Orang Tua yang Yakin

Sebagai orang tua jaman sekarang godaan untuk tidak yakin pada pilihan sendiri cukup besar ya. Maraknya forum orang tua di sosial media, ataupun juga public figure yang share pengalamannya membuat orang tua kebanjiran informasi. Yang kadang saling bertentangan.

Informasi tentang metode A vs metode B. Komentar si anu vs komentar si ono. MPASI begini, begitu.

Kadang informasinya sendiri diembel-embeli harus begono begitu plus too much horror and teror. Harus keras kepala supaya ini nanti. Kalau enggak nanti anakmu bakal gitu lo.

Yang sini bilang harus. Yang sana juga harus. Njuk aku kudu piyeeee????

Eh, emang ada yang harus dalam dunia perparentingan ini?

Ya ada si, secara umum: kudu tanggung jawab dan penuh kasih sayang.

Tapi bagaimana menerjemahkan tanggung jawab dan penuh kasih sayang secara spesifik, menurut saya ya kembali ke orang tua masing-masing. Masing-masing memiliki kewenangan dan hak untuk memilih. Ga ada yang harus harus.

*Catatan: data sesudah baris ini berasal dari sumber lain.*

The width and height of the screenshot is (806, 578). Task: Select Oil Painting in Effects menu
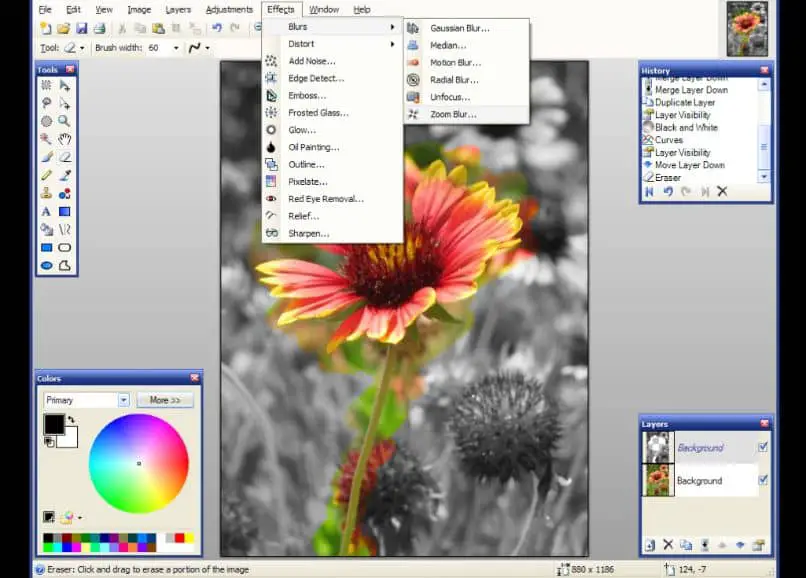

Karena setiap pilihan parenting memiliki alasan dan latar belakang masing-masing. Di tengah segala kelebihan dan kekurangan orang tua, sewajarnya pasti memiliki “kebijakan dan kebijaksanaan” masing-masing.

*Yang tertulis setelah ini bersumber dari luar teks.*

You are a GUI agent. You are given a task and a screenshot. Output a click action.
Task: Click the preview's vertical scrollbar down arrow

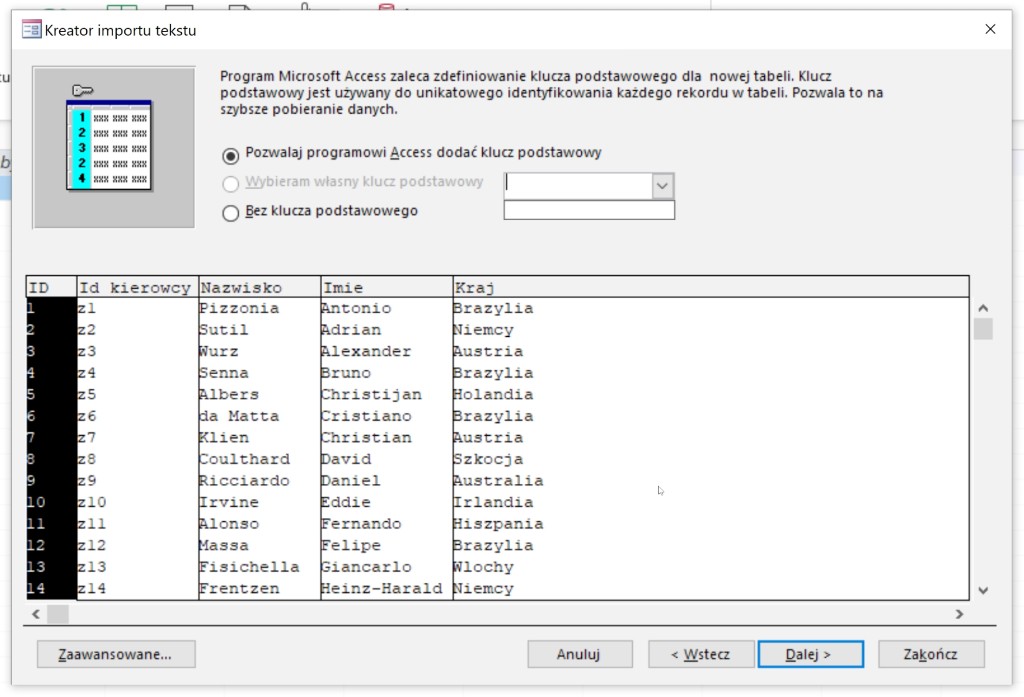(x=982, y=591)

Kan, baik buat situ belum tentu baik buat (dompet) sini. #eh

Wkwkwkwk….

So kepada orang tua lain….

Memberi masukan boleh.

Penting malah.

Menyampaikan kebenaran, silakan.

Baik banget, malah.

Tapi MEMAKSAKAN kehendak pada orang tua lain itu PELECEHAN. Apalagi kalau NGGAK DITANYA.

Pelecehan pada kemampuan individu untuk berpikir, dan memutuskan pilihan yang terbaik bagi anak-anaknya sendiri.

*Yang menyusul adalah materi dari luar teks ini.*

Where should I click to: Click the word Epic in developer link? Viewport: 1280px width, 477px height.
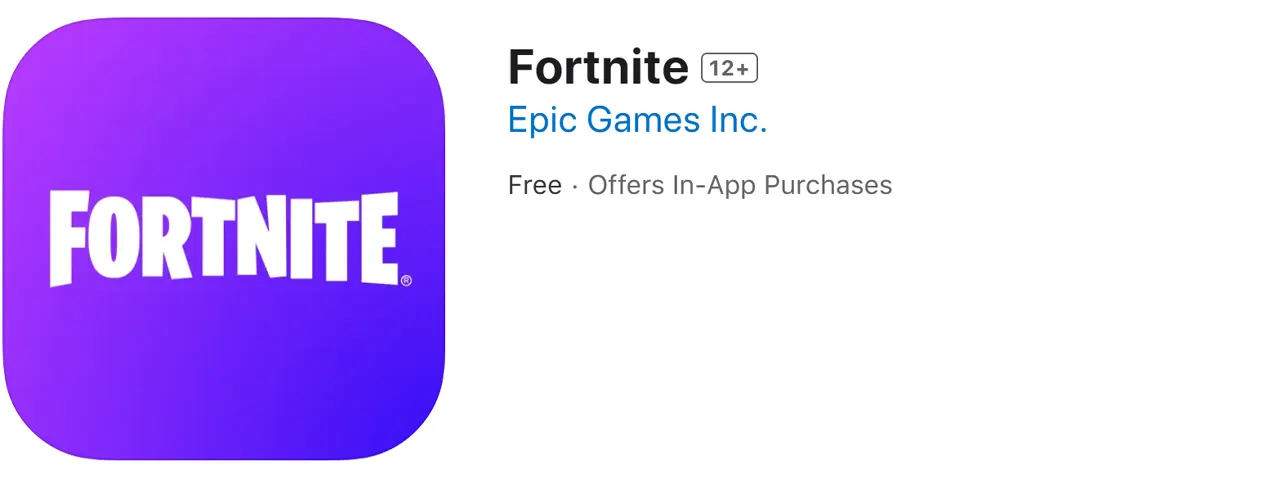click(540, 121)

Toh orang tua mana si yang nggak menginginkan yang terbaik untuk anaknya. Yang normal loh….

bertiga

Sebaliknya, sebagai orang tua….

Mendengarkan masukan itu boleh.

Penting malah.

Mempertimbangkan alternatif, juga silakan….

Yang jangan itu…. DIBAWA PERASAAN.

Hehehe….

Yah, mendengar pendapat orang lain tentang pilihan parenting kita, yang kadang kita ga minta memang bikin males si. Hahaha….

Gimana enggak cobak:

“Itu kenapa anaknya kok nangis guling-guling dibiarin aja?”
“Ih, cuma kinder joy, barang sepuluh rebu aja masa ga kuat beliin.”
“Tu lo buuuk, anaknya (4 bulan) mangap-mangap minta makan.”
“Anak tu jangan dilarang-larang makan manis, tuh jadi kurus kan.”
“Jangan bilang jangan!”
“Anaknya kurus banget, Mbak…. dikasih vitamin ini cobaaa. Anak saya bla bla bla.”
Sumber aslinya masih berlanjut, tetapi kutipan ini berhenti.